* Exercise
Please copy out all of the data below verbatim, omitting the pictures.

* Data shown
--- Start ---
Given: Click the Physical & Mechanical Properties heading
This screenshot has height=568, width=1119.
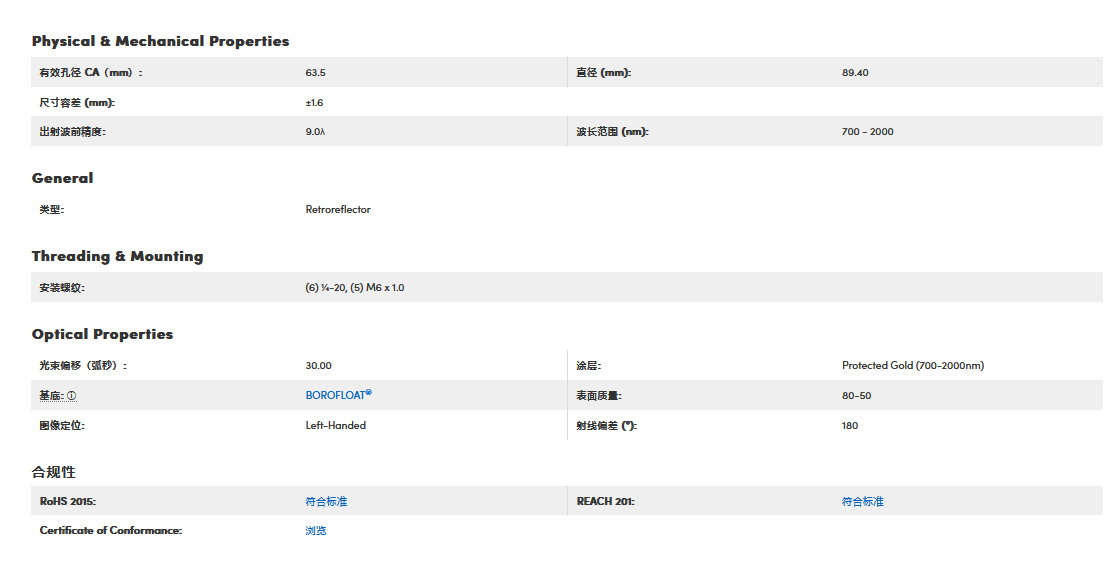Looking at the screenshot, I should [x=160, y=41].
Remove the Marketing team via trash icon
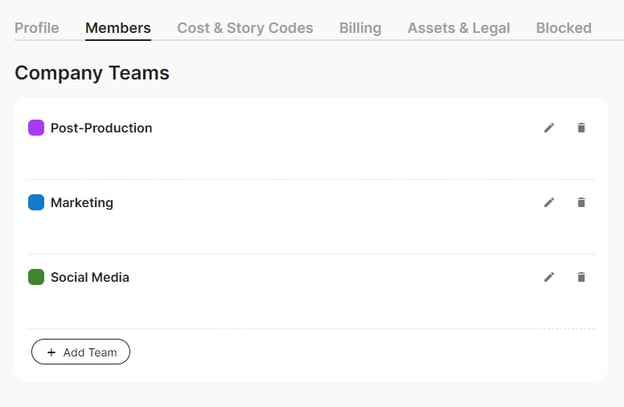Image resolution: width=624 pixels, height=407 pixels. [581, 203]
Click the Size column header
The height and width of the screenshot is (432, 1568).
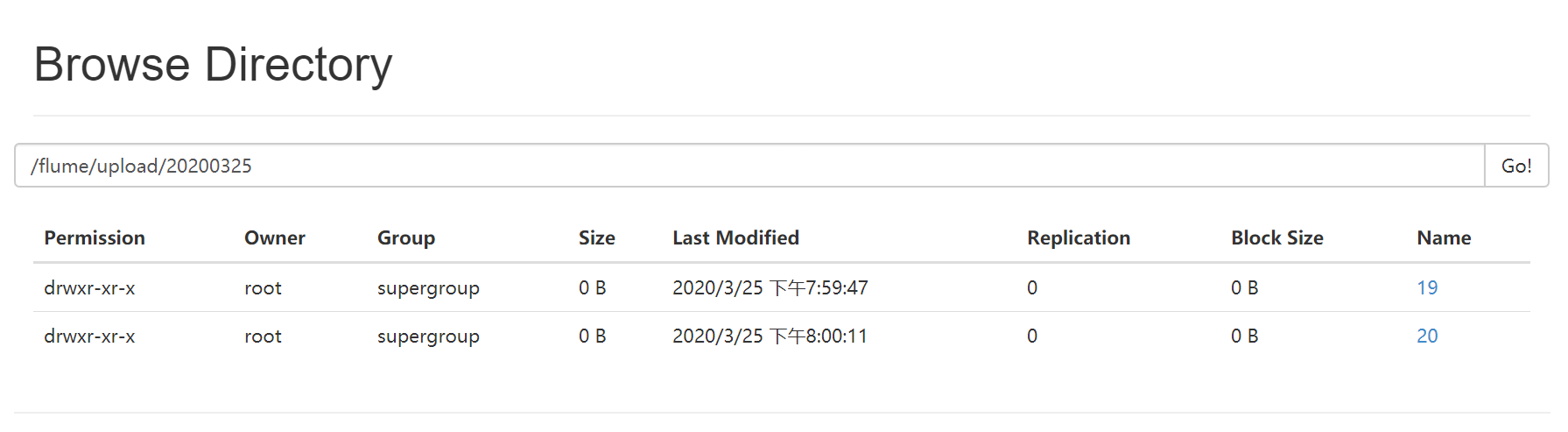click(597, 237)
--- End ---
* Worked answer
Given: Click the Physical & Mechanical Properties heading
This screenshot has height=568, width=1119.
Looking at the screenshot, I should [x=160, y=41].
Remove the Marketing team via trash icon
Image resolution: width=624 pixels, height=407 pixels. [581, 203]
Click the Size column header
The height and width of the screenshot is (432, 1568).
click(597, 237)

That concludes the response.